There are many possible and correct ways to use PySubtrans. [LLM-Subtrans](https://github.com/machinewrapped/llm-subtrans) and [GUI-Subtrans](https://github.com/machinewrapped/llm-subtrans/tree/main/GuiSubtrans) provide two complete end-to-end examples that use PySubtrans in different ways, making use of different workflows and features. They can be used as a reference when integrating PySubtrans into your application if you want to use more advanced features.

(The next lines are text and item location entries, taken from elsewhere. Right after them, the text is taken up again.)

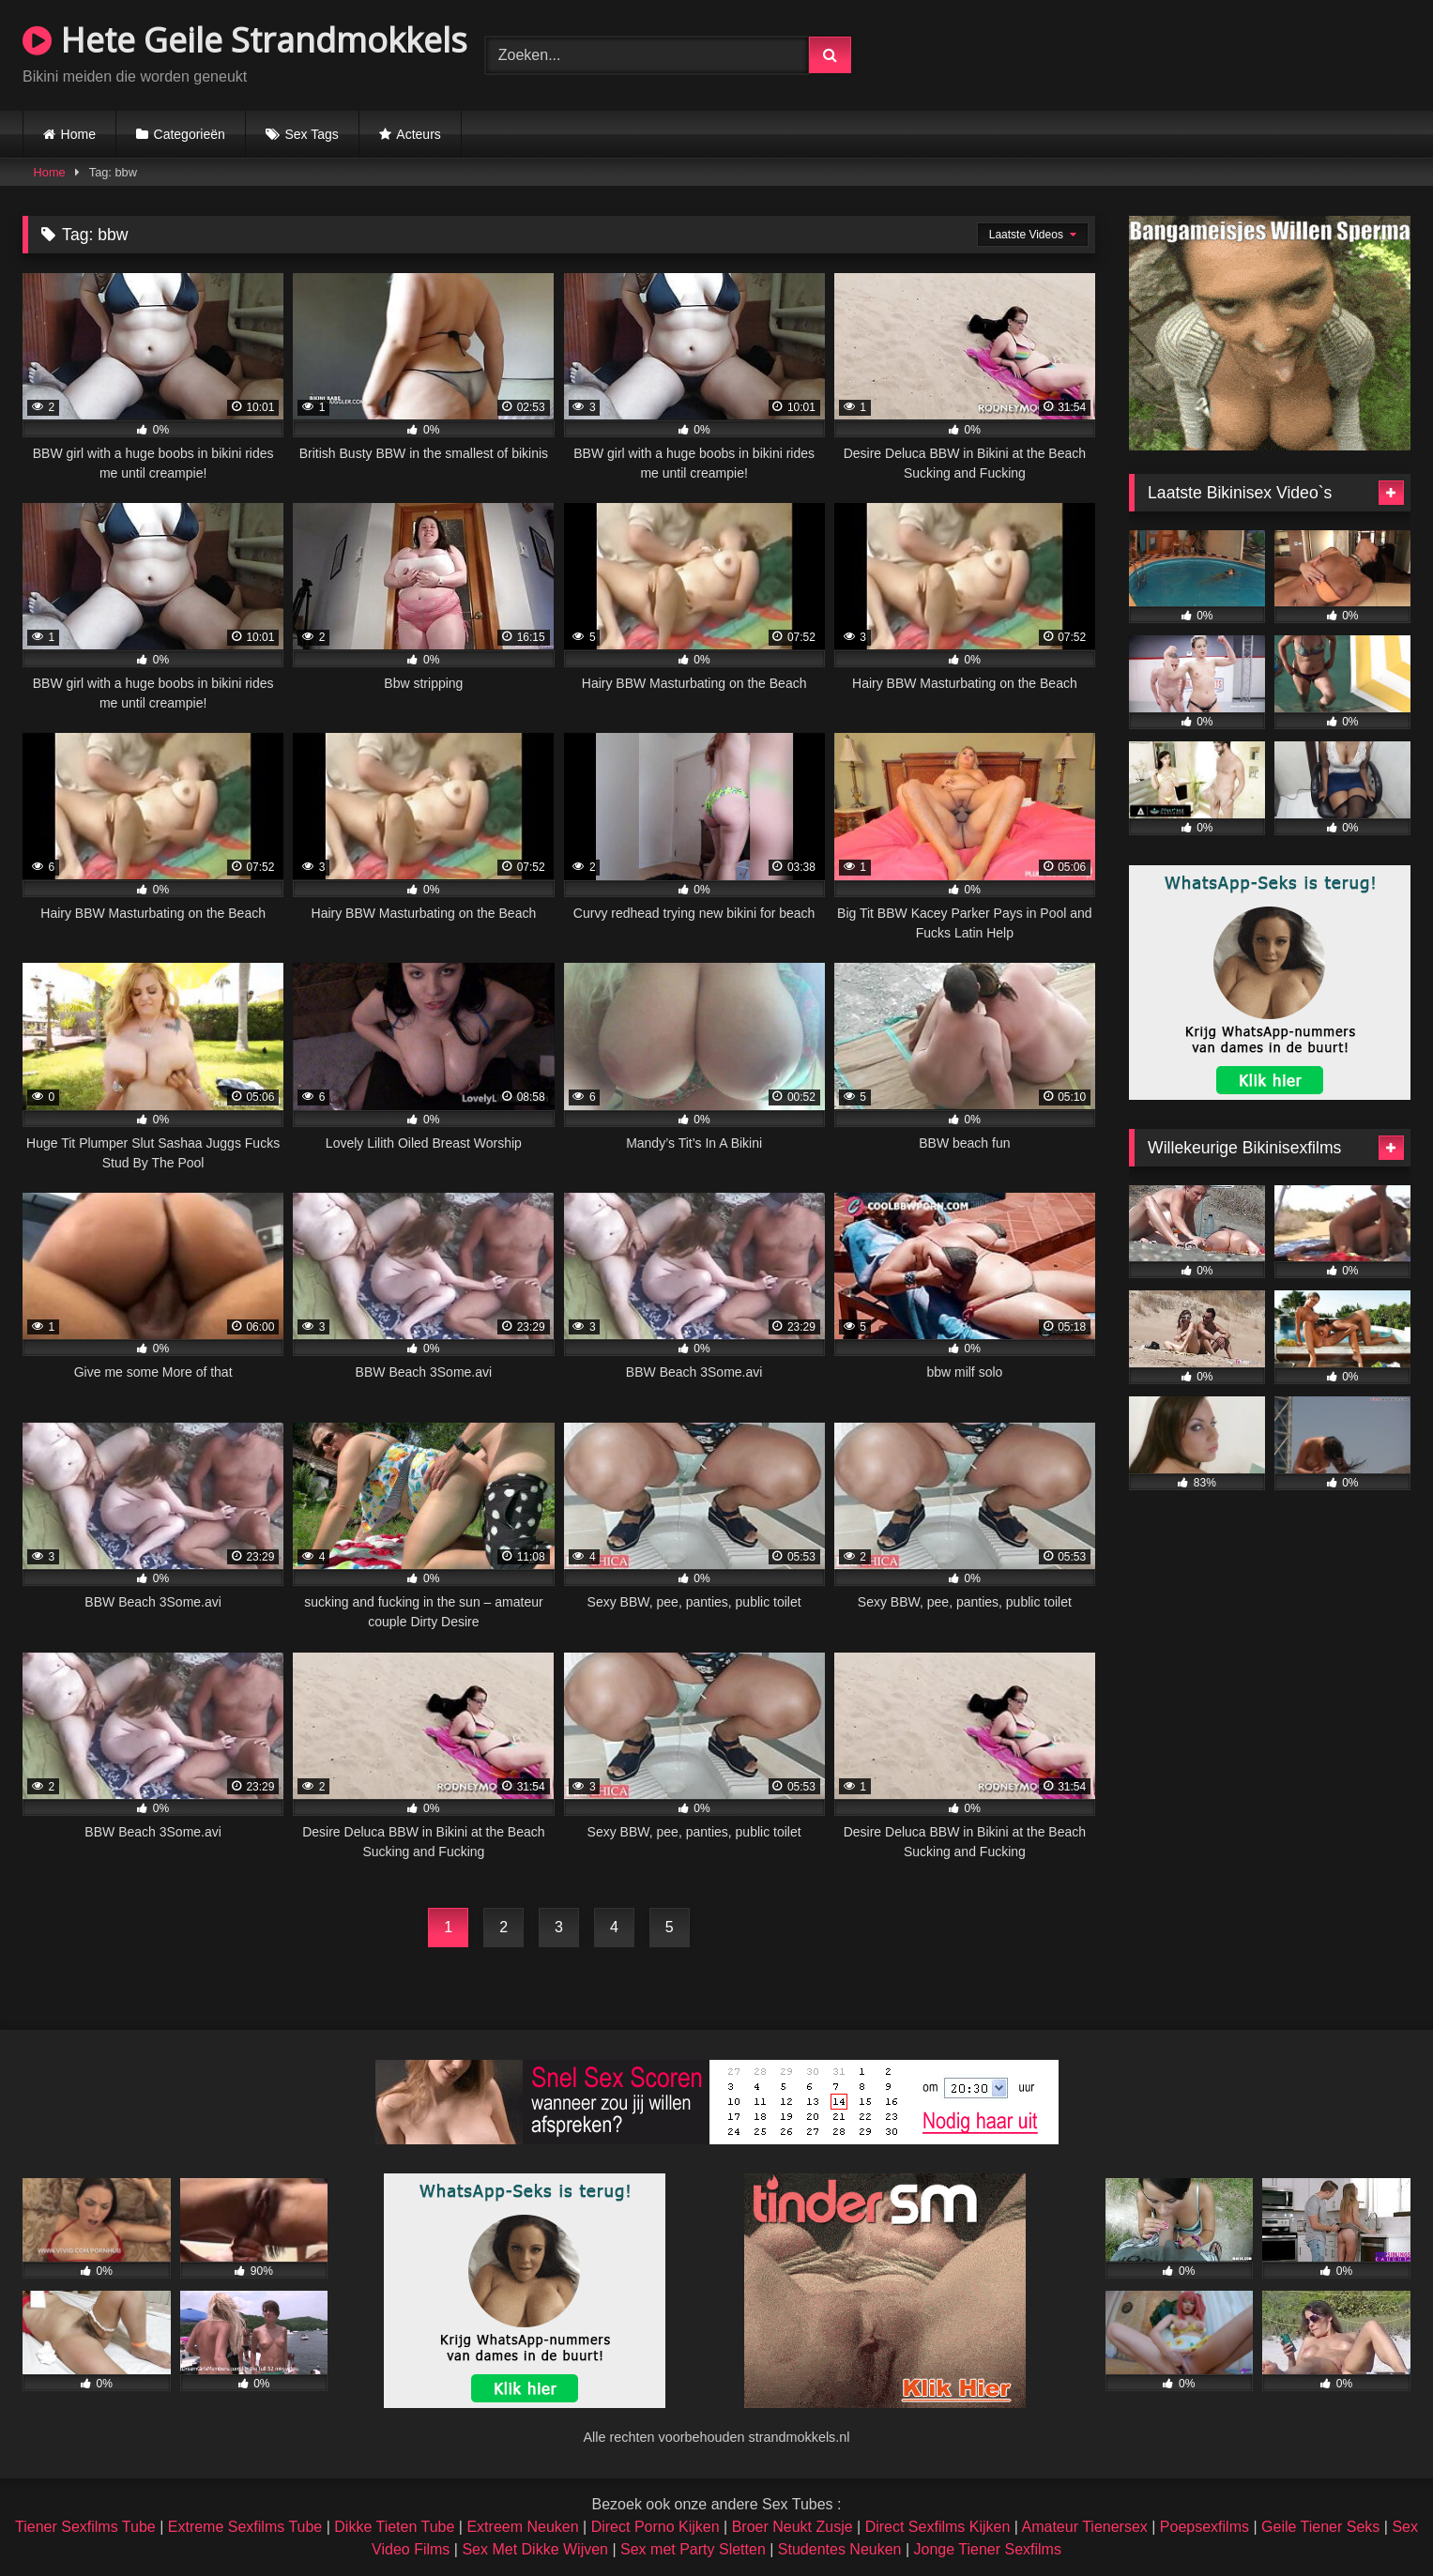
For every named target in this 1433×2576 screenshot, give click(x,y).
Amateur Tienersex (1085, 2527)
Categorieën (189, 134)
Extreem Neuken (522, 2527)
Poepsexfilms (1204, 2527)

### Batch automation example

The repository also includes [`scripts/batch_translate.py`](../scripts/batch_translate.py) as a ready-to-run batch sample. The script shows how to:

- build an `Options` instance with `init_options`, including command line overrides for provider, model and preview settings,
- walk a source directory using `SubtitleFormatRegistry.enumerate_formats()` to filter files that PySubtrans can translate,
- load subtitles with `init_subtitles`, initialise a `TranslationProvider` and `SubtitleTranslator`, and subscribe to translator events to provide live progress feedback, and
- save translations to a mirrored directory structure while writing a detailed execution log to disk.

Existing translations are skipped automatically, allowing you to resume long-running jobs without reprocessing completed files.

Preview mode can be enabled with `--preview` to exercise the entire pipeline without sending requests to a translation provider, which is helpful for smoke-testing workflows or validating settings.

_Documentation opportunity_: a dedicated README section covering translator events and preview mode would complement the sample script and make it easier for new users to discover these features without reading the source code.

## If you need to know more

For a more complete breakdown of the module layout and responsibilities of the various components of PySubtrans refer to the LLM-Subtrans [architecture guide](https://github.com/machinewrapped/llm-subtrans/blob/main/docs/architecture.md).

## License

PySubtrans is released under the MIT License. See [LICENSE](LICENSE) for details.